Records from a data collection
# # # #

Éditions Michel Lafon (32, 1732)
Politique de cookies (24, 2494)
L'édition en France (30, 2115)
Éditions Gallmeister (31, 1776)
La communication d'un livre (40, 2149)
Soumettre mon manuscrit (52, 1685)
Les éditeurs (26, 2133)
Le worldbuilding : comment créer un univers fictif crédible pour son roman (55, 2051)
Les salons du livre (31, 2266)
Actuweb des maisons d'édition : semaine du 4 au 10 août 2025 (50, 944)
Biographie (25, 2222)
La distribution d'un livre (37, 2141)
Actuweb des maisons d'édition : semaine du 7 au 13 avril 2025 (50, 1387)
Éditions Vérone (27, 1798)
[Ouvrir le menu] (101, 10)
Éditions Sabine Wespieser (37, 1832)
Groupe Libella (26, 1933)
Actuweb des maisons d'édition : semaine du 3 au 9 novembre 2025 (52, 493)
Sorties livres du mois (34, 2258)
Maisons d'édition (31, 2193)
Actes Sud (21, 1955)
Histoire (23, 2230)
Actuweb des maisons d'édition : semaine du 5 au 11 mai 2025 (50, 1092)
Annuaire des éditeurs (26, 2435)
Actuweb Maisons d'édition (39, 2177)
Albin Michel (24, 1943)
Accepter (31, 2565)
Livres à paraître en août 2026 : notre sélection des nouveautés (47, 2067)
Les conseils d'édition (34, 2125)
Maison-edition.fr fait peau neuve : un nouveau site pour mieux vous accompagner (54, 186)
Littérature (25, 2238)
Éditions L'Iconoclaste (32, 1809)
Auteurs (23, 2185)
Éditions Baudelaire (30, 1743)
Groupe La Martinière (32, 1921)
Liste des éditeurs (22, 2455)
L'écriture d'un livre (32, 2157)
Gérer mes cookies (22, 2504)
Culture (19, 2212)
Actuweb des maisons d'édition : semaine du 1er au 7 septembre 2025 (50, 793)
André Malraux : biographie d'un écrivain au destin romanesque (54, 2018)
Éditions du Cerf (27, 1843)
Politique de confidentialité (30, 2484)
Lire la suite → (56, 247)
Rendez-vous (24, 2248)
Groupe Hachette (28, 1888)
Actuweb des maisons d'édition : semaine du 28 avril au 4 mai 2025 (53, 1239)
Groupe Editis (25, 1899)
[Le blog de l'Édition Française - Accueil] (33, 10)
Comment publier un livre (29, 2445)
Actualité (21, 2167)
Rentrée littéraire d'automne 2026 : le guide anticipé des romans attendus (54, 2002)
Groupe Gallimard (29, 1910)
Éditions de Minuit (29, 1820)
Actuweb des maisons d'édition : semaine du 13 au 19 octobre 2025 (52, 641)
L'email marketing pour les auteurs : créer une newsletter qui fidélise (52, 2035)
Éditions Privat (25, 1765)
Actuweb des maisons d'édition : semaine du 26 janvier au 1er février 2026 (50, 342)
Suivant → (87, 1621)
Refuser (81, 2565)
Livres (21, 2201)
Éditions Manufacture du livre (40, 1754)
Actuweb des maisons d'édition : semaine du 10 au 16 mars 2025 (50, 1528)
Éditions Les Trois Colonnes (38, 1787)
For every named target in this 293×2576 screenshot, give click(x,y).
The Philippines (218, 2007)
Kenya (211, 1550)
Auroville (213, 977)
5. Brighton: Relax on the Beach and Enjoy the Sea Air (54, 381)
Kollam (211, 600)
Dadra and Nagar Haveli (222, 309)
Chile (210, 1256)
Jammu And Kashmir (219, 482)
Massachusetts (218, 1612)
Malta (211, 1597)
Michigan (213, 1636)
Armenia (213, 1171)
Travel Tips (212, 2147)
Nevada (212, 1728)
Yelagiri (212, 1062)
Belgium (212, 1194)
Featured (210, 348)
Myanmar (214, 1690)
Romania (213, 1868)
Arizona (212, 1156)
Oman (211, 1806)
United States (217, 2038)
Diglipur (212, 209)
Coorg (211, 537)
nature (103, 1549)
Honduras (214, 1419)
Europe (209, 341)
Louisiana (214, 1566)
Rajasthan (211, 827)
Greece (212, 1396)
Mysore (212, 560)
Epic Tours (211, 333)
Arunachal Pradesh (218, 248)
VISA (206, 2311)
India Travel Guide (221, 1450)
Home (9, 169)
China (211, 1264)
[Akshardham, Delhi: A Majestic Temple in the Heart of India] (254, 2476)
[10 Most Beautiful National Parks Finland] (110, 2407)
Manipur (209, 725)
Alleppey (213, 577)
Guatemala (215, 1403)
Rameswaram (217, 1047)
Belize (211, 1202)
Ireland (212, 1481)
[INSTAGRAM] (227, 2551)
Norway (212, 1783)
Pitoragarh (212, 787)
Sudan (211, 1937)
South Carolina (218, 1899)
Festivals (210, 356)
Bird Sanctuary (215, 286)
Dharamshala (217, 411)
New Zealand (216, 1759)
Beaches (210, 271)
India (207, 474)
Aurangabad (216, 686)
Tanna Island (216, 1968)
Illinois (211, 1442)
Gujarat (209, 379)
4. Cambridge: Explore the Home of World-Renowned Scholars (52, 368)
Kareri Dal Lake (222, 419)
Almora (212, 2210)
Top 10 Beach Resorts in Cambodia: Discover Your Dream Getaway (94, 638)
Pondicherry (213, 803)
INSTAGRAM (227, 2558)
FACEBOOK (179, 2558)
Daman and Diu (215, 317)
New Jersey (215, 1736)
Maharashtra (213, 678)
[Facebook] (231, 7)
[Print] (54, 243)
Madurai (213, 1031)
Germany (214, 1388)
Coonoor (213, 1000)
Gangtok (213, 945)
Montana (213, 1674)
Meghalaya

# # # #

GOAL OF THE EXERCISE:
Each entry above must be repeated word for word.

EXPECTED ANSWER:
Éditions Michel Lafon (32, 1732)
Politique de cookies (24, 2494)
L'édition en France (30, 2115)
Éditions Gallmeister (31, 1776)
La communication d'un livre (40, 2149)
Soumettre mon manuscrit (52, 1685)
Les éditeurs (26, 2133)
Le worldbuilding : comment créer un univers fictif crédible pour son roman (55, 2051)
Les salons du livre (31, 2266)
Actuweb des maisons d'édition : semaine du 4 au 10 août 2025 (50, 944)
Biographie (25, 2222)
La distribution d'un livre (37, 2141)
Actuweb des maisons d'édition : semaine du 7 au 13 avril 2025 (50, 1387)
Éditions Vérone (27, 1798)
[Ouvrir le menu] (101, 10)
Éditions Sabine Wespieser (37, 1832)
Groupe Libella (26, 1933)
Actuweb des maisons d'édition : semaine du 3 au 9 novembre 2025 (52, 493)
Sorties livres du mois (34, 2258)
Maisons d'édition (31, 2193)
Actes Sud (21, 1955)
Histoire (23, 2230)
Actuweb des maisons d'édition : semaine du 5 au 11 mai 2025 (50, 1092)
Annuaire des éditeurs (26, 2435)
Actuweb Maisons d'édition (39, 2177)
Albin Michel (24, 1943)
Accepter (31, 2565)
Livres à paraître en août 2026 : notre sélection des nouveautés (47, 2067)
Les conseils d'édition (34, 2125)
Maison-edition.fr fait peau neuve : un nouveau site pour mieux vous accompagner (54, 186)
Littérature (25, 2238)
Éditions L'Iconoclaste (32, 1809)
Auteurs (23, 2185)
Éditions Baudelaire (30, 1743)
Groupe La Martinière (32, 1921)
Liste des éditeurs (22, 2455)
L'écriture d'un livre (32, 2157)
Gérer mes cookies (22, 2504)
Culture (19, 2212)
Actuweb des maisons d'édition : semaine du 1er au 7 septembre 2025 (50, 793)
André Malraux : biographie d'un écrivain au destin romanesque (54, 2018)
Éditions du Cerf (27, 1843)
Politique de confidentialité (30, 2484)
Lire la suite → (56, 247)
Rendez-vous (24, 2248)
Groupe Hachette (28, 1888)
Actuweb des maisons d'édition : semaine du 28 avril au 4 mai 2025 (53, 1239)
Groupe Editis (25, 1899)
[Le blog de l'Édition Française - Accueil] (33, 10)
Comment publier un livre (29, 2445)
Actualité (21, 2167)
Rentrée littéraire d'automne 2026 : le guide anticipé des romans attendus (54, 2002)
Groupe Gallimard (29, 1910)
Éditions de Minuit (29, 1820)
Actuweb des maisons d'édition : semaine du 13 au 19 octobre 2025 (52, 641)
L'email marketing pour les auteurs : créer une newsletter qui fidélise (52, 2035)
Éditions Privat (25, 1765)
Actuweb des maisons d'édition : semaine du 26 janvier au 1er février 2026 (50, 342)
Suivant → (87, 1621)
Refuser (81, 2565)
Livres (21, 2201)
Éditions Manufacture du livre (40, 1754)
Actuweb des maisons d'édition : semaine du 10 au 16 mars 2025 (50, 1528)
Éditions Les Trois Colonnes (38, 1787)
For every named target in this 293×2576 screenshot, give click(x,y).
The Philippines (218, 2007)
Kenya (211, 1550)
Auroville (213, 977)
5. Brighton: Relax on the Beach and Enjoy the Sea Air (54, 381)
Kollam (211, 600)
Dadra and Nagar Haveli (222, 309)
Chile (210, 1256)
Jammu And Kashmir (219, 482)
Massachusetts (218, 1612)
Malta (211, 1597)
Michigan (213, 1636)
Armenia (213, 1171)
Travel Tips (212, 2147)
Nevada (212, 1728)
Yelagiri (212, 1062)
Belgium (212, 1194)
Featured (210, 348)
Myanmar (214, 1690)
Romania (213, 1868)
Arizona (212, 1156)
Oman (211, 1806)
United States (217, 2038)
Diglipur (212, 209)
Coorg (211, 537)
nature (103, 1549)
Honduras (214, 1419)
Europe (209, 341)
Louisiana (214, 1566)
Rajasthan (211, 827)
Greece (212, 1396)
Mysore (212, 560)
Epic Tours (211, 333)
Arunachal Pradesh (218, 248)
VISA (206, 2311)
India Travel Guide (221, 1450)
Home (9, 169)
China (211, 1264)
[Akshardham, Delhi: A Majestic Temple in the Heart of India] (254, 2476)
[10 Most Beautiful National Parks Finland] (110, 2407)
Manipur (209, 725)
Alleppey (213, 577)
Guatemala (215, 1403)
Rameswaram (217, 1047)
Belize (211, 1202)
Ireland (212, 1481)
[INSTAGRAM] (227, 2551)
Norway (212, 1783)
Pitoragarh (212, 787)
Sudan (211, 1937)
South Carolina (218, 1899)
Festivals (210, 356)
Bird Sanctuary (215, 286)
Dharamshala (217, 411)
New Zealand (216, 1759)
Beaches (210, 271)
India (207, 474)
Aurangabad (216, 686)
Tanna Island (216, 1968)
Illinois (211, 1442)
Gujarat (209, 379)
4. Cambridge: Explore the Home of World-Renowned Scholars (52, 368)
Kareri Dal Lake (222, 419)
Almora (212, 2210)
Top 10 Beach Resorts in Cambodia: Discover Your Dream Getaway (94, 638)
Pondicherry (213, 803)
INSTAGRAM (227, 2558)
FACEBOOK (179, 2558)
Daman and Diu (215, 317)
New Jersey (215, 1736)
Maharashtra (213, 678)
[Facebook] (231, 7)
[Print] (54, 243)
Madurai (213, 1031)
Germany (214, 1388)
Coonoor (213, 1000)
Gangtok (213, 945)
Montana (213, 1674)
Meghalaya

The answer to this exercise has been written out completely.